今回視聴したのは、1987年の「追い詰められて」で、アマプラにて拝見しました。
確か横浜に住んでいる時にレンタルして観た記憶があります。
オチがどんなだったか忘れていたので、また観たいと思っていたところアマプラでやっていたので観ました。
主演はケビン・コスナー、ジーン・ハックマン
トム:海軍士官
デヴィッド:国務長官
スコット:法律顧問
スーザン:愛人
この作品、前半はこれでもかとトムとスーザンとの恋人模様を描きますが、やがてスーザンが国務長官の愛人であることが分かり、トムの心の葛藤も描かれます。
というのも、国務長官はトムからしたら金も権力もあり、出世に繋がる上司であるがゆえに、スーザンを愛してしまったトムには、余計に憎むべき相手だからです。
その後、国務長官が誤ってスーザンを殺してしまい、スコットとどうしたもんかと思案した結果、国務省に潜入しているロシアのスパイが殺したことにして、このスパイを見つけるためにトムに捜査するよう命令します。
しかし捜査を始めると、直近でスーザンに会っていたのは、国務長官以外ではトムという事になるので、次々とトムが疑われる証拠が挙がってきます。
このままではトムが犯人になってしまうわけで、どうする、どうなるトムってな感じで話が進んでいきます。
この辺のサスペンスは、後のデンゼル・ワシントン主演の「Out Of Time タイムリミット」辺りが影響を受けたと思われ、「やっぱ真似したくなるよな~」てな感じです。
さてこの作品ですが、スパイを見つける、つまり犯人捜しといったサスペンス物の側面を持っていますが、愛憎劇でもあります。

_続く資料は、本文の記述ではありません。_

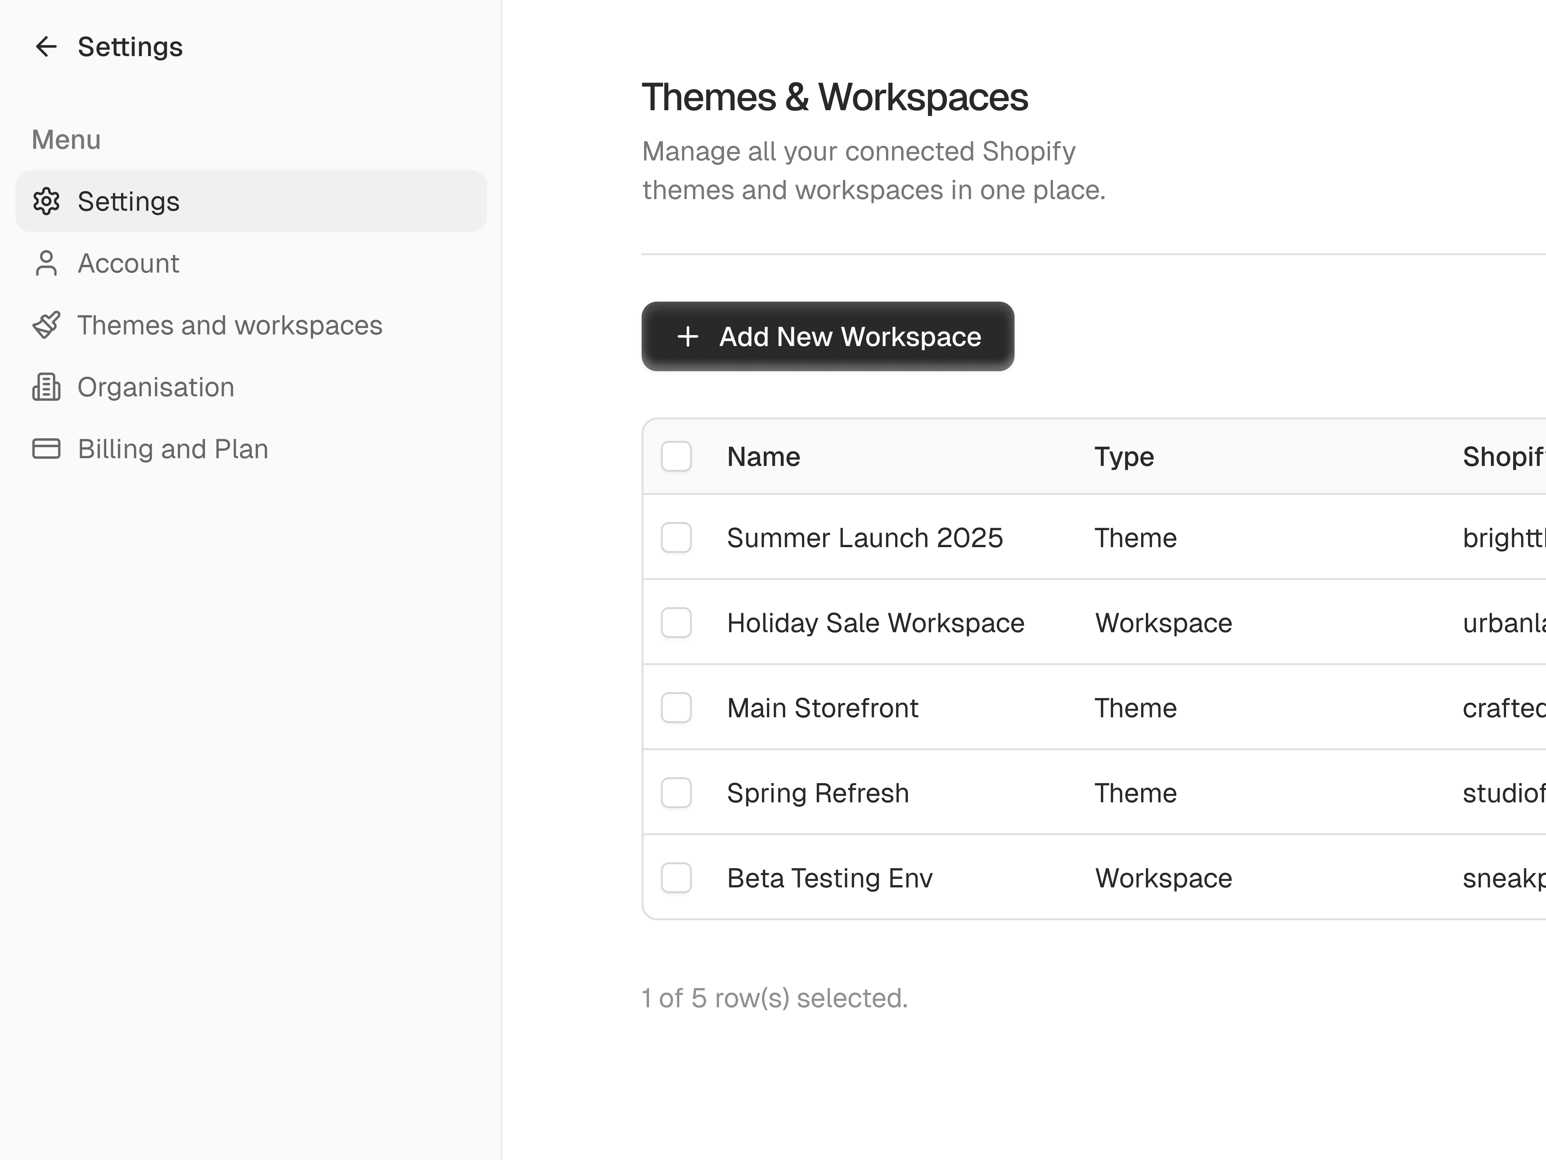Check the Summer Launch 2025 row checkbox
1546x1160 pixels.
[676, 538]
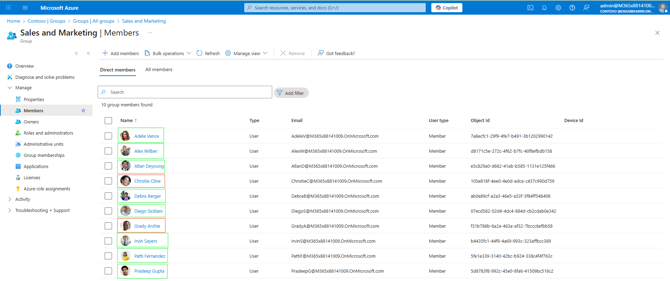Viewport: 670px width, 281px height.
Task: Select the checkbox for Adele Vance
Action: point(108,136)
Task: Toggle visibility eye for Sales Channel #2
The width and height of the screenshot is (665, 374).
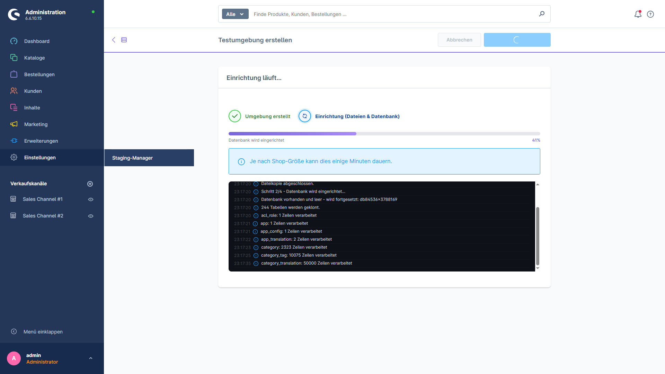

実はスコットがかなり暗躍するのですが、なぜここまでやらなければいけないのか、観客はぼんやりと疑問を抱きます。
そうなんです、この人も愛に報われない役どころなのです。
実は、スコットもトムもスーザンもデヴィッドも全員愛に報われない役どころなのです。
しかも仕掛けはこれだけではありません。
最初はスパイが殺人を犯したとスパイをでっち上げるのですが、最後のオチでスパイの真相が明かされます。
いろいろと2重構造にして、話がいつの間にか交錯していきます。
権力闘争まみれで悪口が跋扈するワシントン界隈で、一夜のロマンスが本当の愛になってしまい、しかも登場人物がみな本当の愛に報われないという悲劇作品であったのです。
しかも最後にこういったセリフが入ります。
「戻ってくるさ、他に行くところなどない」
これは英雄としての道を取るのか、それとも愛に生きるのか、観客に対して「あなたならどうする?」と問いかけているのです。
愛なのか? 名誉なのか?
そういった作品なのでもあります。